Posted by BC November 13, 2011, 6:08 am
In summary from this article OWS is looking for change in general? No political parties, no big business, free food and services for everyone, no law enforcement, no formal currency...did I miss anything? So basically OWS is protesting to develop an anarchistic, utopian society? Why would you worry when you look at it like that? Its basically like living with your parents and they provide you food, shelter, health care and you get to do whatever you want without harsh consequence. Hmmm. First,there are things that need to be changed with our society but anarchy will not work. There will always be law whether we want it or not. You take away what's in place now and it will simply be replaced with fear born tyranny. It would be nice to imagine that we would all settle in to a new system and immediately be nice and neighborly to one another but it won't happen. Second, Utopia will not exist on this earth, either. This society would provide free everything and anything for all people while living a village type camaraderie? Again, its a nice idea but there is a percentage of the 99% that aren't protesting and a large number of those people are just as morally corrupt as the 1%. OWS needs to really analyze the core issues at hand - human morality. You're never going to have an idealistic society when more than half of the society have morals that are less than ideal. There are far too many people with vastly opposing views to ever have a society with no law and where we can live by trading goods and services. I'm sorry but this article has not changed my opinion of OWS protesting. I still see it as a movement born out of a notion of entitlement. I see a movement of people who want everything but don't want to have people organize it for them or tell them what to do. I see people who have gone through hard times and feel that our lack of societal compassion can be cured by forcing people to implement a socialist society. Its really hard to feel compassion for someone who is forcing me to live a certain way...do you hear the hypocrisy? When I see a Harvard undergrad complaining about the elitist behavior and attitude of the 1%, I cannot help but find this amusing. How likely will it be that this Harvard undergrad will be working at a non-profit after graduation. Not to mention he's getting a degree from a highly prestigious school which I am more that certain he chose to attend. How elitist is that attitude and behavior?
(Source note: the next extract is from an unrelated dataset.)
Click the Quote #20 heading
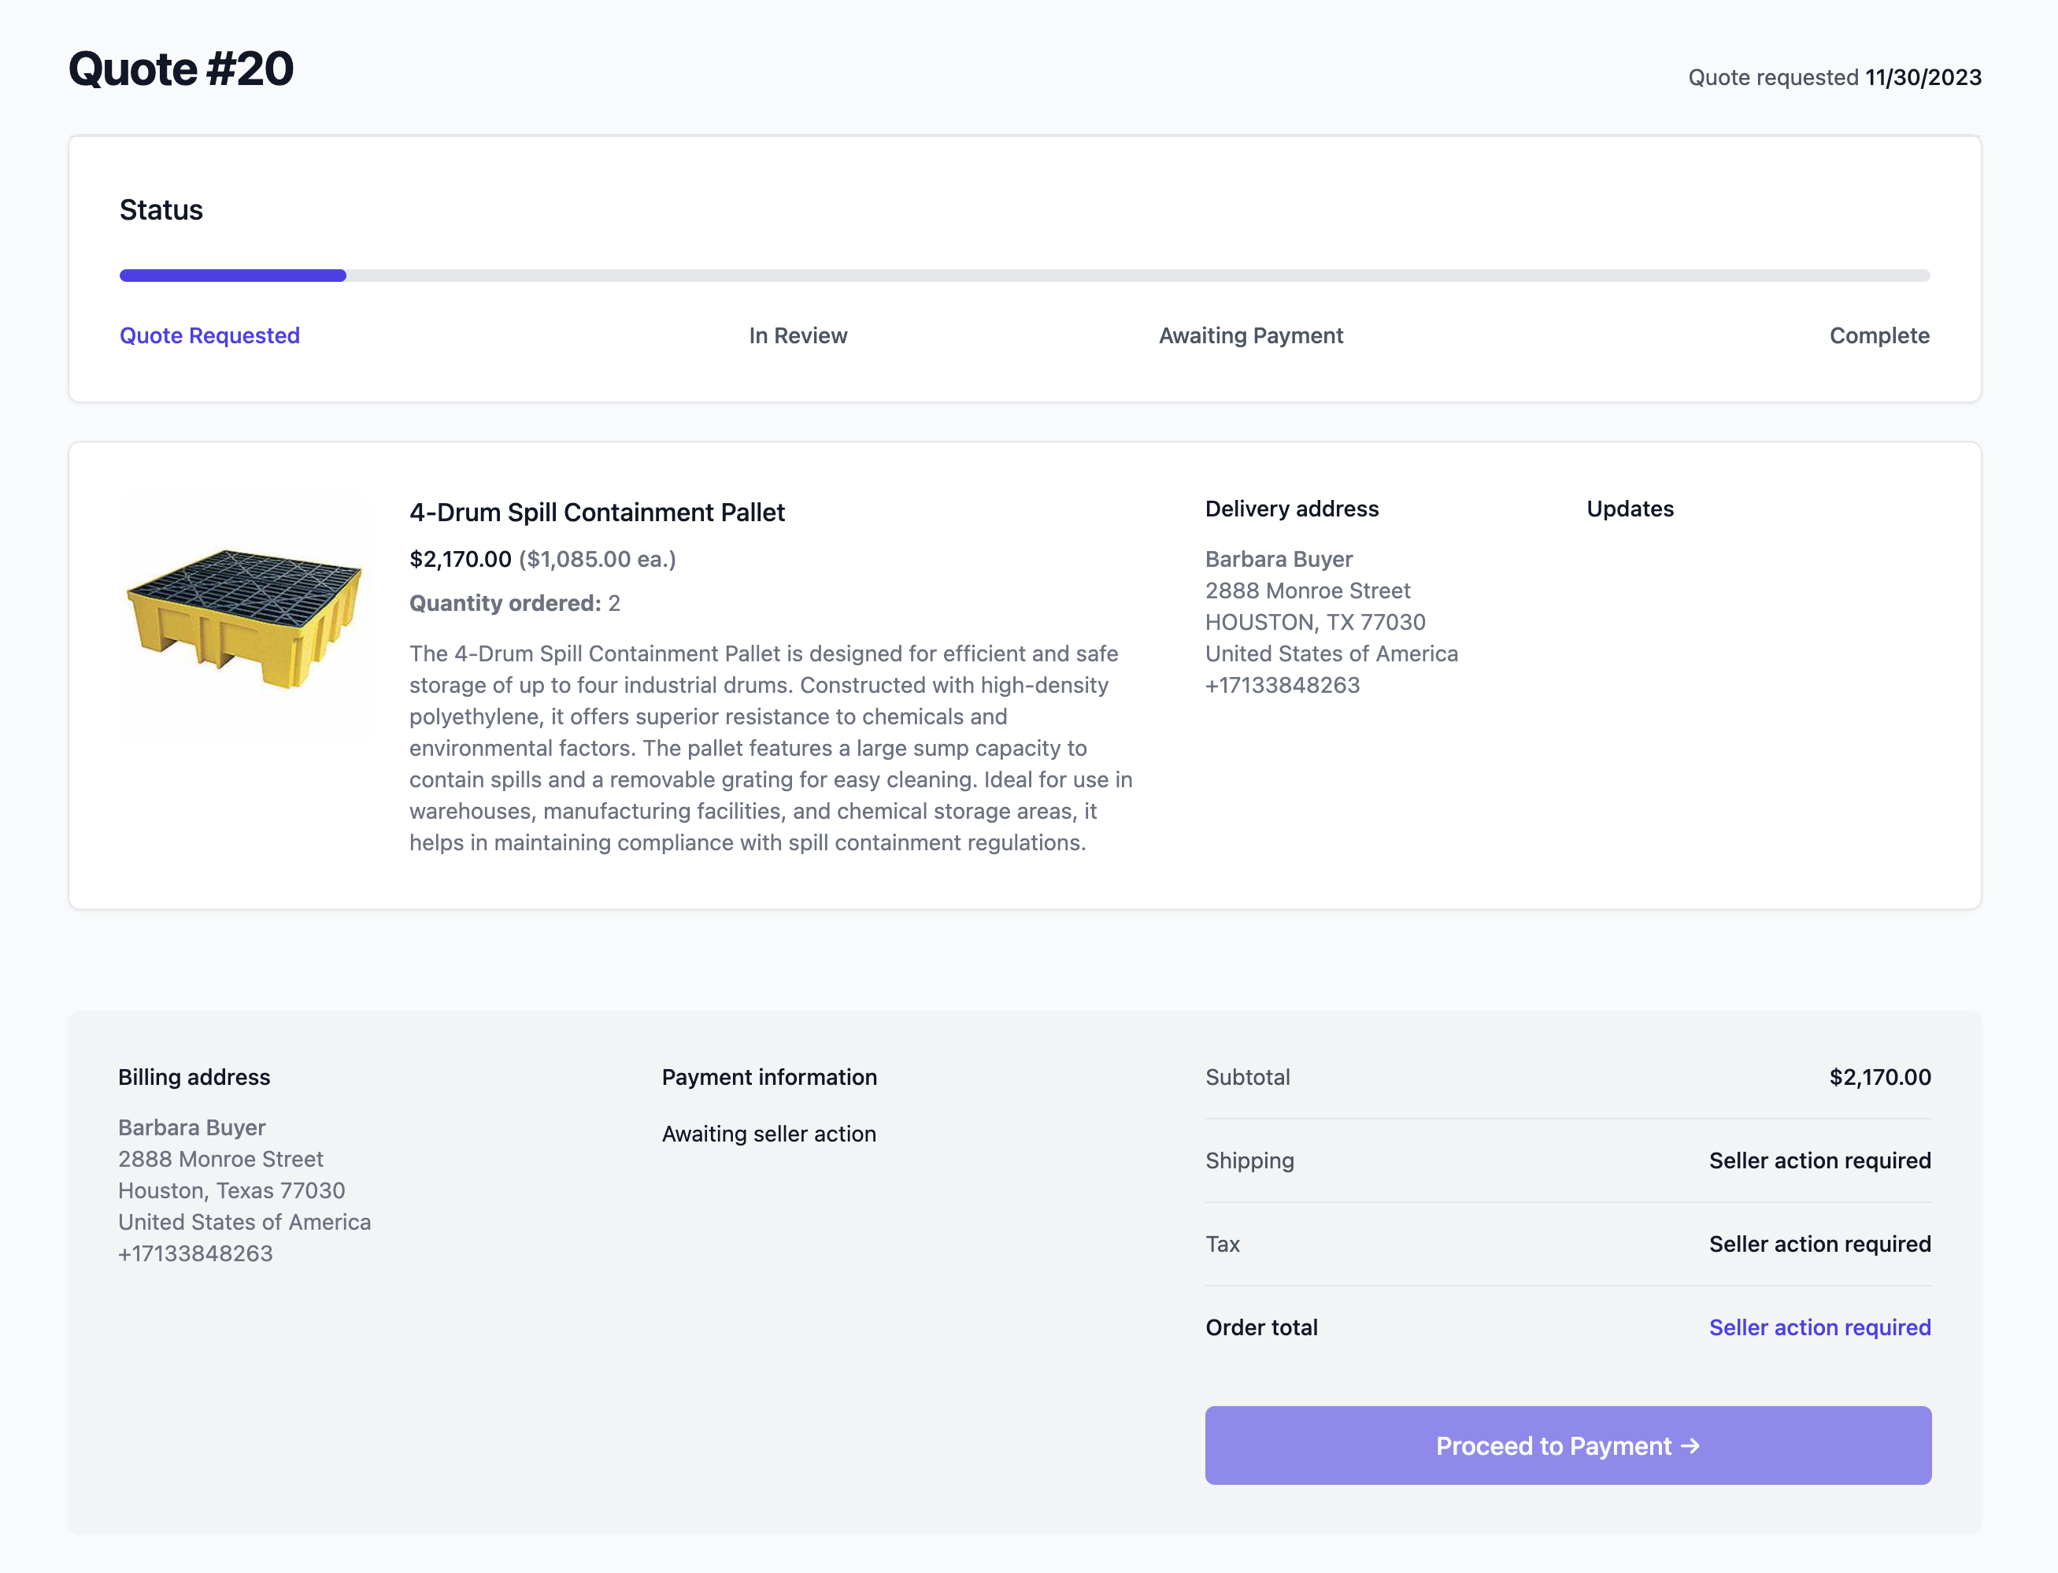 tap(181, 69)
Posted by EE0305 November 12, 2011, 4:20 pm
Good aticle, and yes, we're sick and tired of what has happened to Main St because of Wall St's greed and the politicians that let it happen!
Posted by greydove November 11, 2011, 9:34 pm
Thank you for this article!
Posted by Taschmal November 11, 2011, 8:20 pm
I've been following the Occupy Wall Street protest for a while now, and even visited the protest site once myself. This is easily the most insightful, thoughtful, and interesting article of the protest I've read yet.